__Selected extract__
Example 1: The level of the Reference Asset increases from the Initial Level of 3,000.00 to a Final Level of 3,150.00.
Reference Return: | 5.00% |
Final Settlement Value: | $1,210.00 |
Because the Reference Return is positive, the investor receives the Digital Upside Return, and the Final Settlement Value would be $1,210.00 per $1,000 Principal Amount, calculated as follows:
$1,000 + ($1,000 × Digital Upside Return)
= $1,000 + ($1,000 × 21.00%)
= $1,210.00
Example 1 shows that you will benefit from the Digital Upside Return at maturity when the Reference Return is positive.
Example 2: The level of the Reference Asset increases from the Initial Level of 3,000.00 to a Final Level of 4,800.00.
Reference Return: | 60.00% |
Final Settlement Value: | $1,210.00 |
Even if the Reference Return is positive, and greater than the Digital Upside Return, the Final Settlement Value would still be $1,210.00 per $1,000 Principal Amount of notes, calculated as follows:
$1,000 + ($1,000 × Digital Upside Return)
= $1,000 + ($1,000 × 21.00%)
= $1,210.00
Example 2 shows that you will not receive any return of your principal investment in addition to the Digital Upside Return at maturity when the Reference Return is greater than the Digital Upside Return.
Example 3: The level of the Reference Asset decreases from the Initial Level of 3,000.00 to a Final Level of 2,850.00.
Reference Return: | -5.00% |
Final Settlement Value: | $1,210.00 |
Because the Reference Return is less than zero but greater than the Buffer Level of -15%, the Final Settlement Value would be $1,210.00 per $1,000 Principal Amount of notes, calculated as follows:
$1,000 + ($1,000 × Digital Upside Return)
= $1,000 + ($1,000 × 21.00%)
= $1,210.00
Example 3 shows that you will receive the Digital Upside Return at maturity when the Reference Return is equal to or greater than the Buffer Level.
Example 4: The level of the Reference Asset decreases from the Initial Level of 3,000.00 to a Final Level of 1,800.00.

__Item-finding entries__

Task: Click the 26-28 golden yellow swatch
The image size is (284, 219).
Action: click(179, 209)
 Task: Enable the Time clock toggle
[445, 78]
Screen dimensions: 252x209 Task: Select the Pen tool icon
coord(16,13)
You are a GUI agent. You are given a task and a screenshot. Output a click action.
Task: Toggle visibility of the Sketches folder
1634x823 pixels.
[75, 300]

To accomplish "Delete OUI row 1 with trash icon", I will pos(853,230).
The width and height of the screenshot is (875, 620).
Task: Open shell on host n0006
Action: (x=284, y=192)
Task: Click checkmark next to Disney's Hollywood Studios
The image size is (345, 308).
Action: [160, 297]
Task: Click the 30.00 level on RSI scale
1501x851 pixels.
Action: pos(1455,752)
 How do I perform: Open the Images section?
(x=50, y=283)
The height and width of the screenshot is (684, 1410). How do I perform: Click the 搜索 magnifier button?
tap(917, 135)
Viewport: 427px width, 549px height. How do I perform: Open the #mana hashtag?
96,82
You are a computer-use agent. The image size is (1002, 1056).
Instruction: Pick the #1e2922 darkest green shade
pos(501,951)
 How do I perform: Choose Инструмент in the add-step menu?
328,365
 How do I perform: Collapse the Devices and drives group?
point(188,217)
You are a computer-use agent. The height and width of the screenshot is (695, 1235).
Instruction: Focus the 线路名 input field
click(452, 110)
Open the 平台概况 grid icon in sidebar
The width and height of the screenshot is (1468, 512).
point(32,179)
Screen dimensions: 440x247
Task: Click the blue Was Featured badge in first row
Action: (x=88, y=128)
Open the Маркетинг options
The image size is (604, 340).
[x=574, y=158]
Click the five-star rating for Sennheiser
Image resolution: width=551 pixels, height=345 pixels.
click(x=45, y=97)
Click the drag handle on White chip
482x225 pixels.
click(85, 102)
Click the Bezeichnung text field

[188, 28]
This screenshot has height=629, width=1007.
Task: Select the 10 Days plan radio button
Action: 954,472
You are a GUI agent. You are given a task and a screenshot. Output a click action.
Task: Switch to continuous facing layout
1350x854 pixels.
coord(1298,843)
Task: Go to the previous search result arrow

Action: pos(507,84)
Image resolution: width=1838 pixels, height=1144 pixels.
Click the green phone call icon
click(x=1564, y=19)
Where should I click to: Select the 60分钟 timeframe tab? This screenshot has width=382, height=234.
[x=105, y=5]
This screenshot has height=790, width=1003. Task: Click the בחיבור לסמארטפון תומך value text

__Aim__
Quote the passage of the payout examples text starting at "Example 2: The" and ending at "Level of 2,850.00.".

__The response__
Example 2: The level of the Reference Asset increases from the Initial Level of 3,000.00 to a Final Level of 4,800.00.
Reference Return: | 60.00% |
Final Settlement Value: | $1,210.00 |
Even if the Reference Return is positive, and greater than the Digital Upside Return, the Final Settlement Value would still be $1,210.00 per $1,000 Principal Amount of notes, calculated as follows:
$1,000 + ($1,000 × Digital Upside Return)
= $1,000 + ($1,000 × 21.00%)
= $1,210.00
Example 2 shows that you will not receive any return of your principal investment in addition to the Digital Upside Return at maturity when the Reference Return is greater than the Digital Upside Return.
Example 3: The level of the Reference Asset decreases from the Initial Level of 3,000.00 to a Final Level of 2,850.00.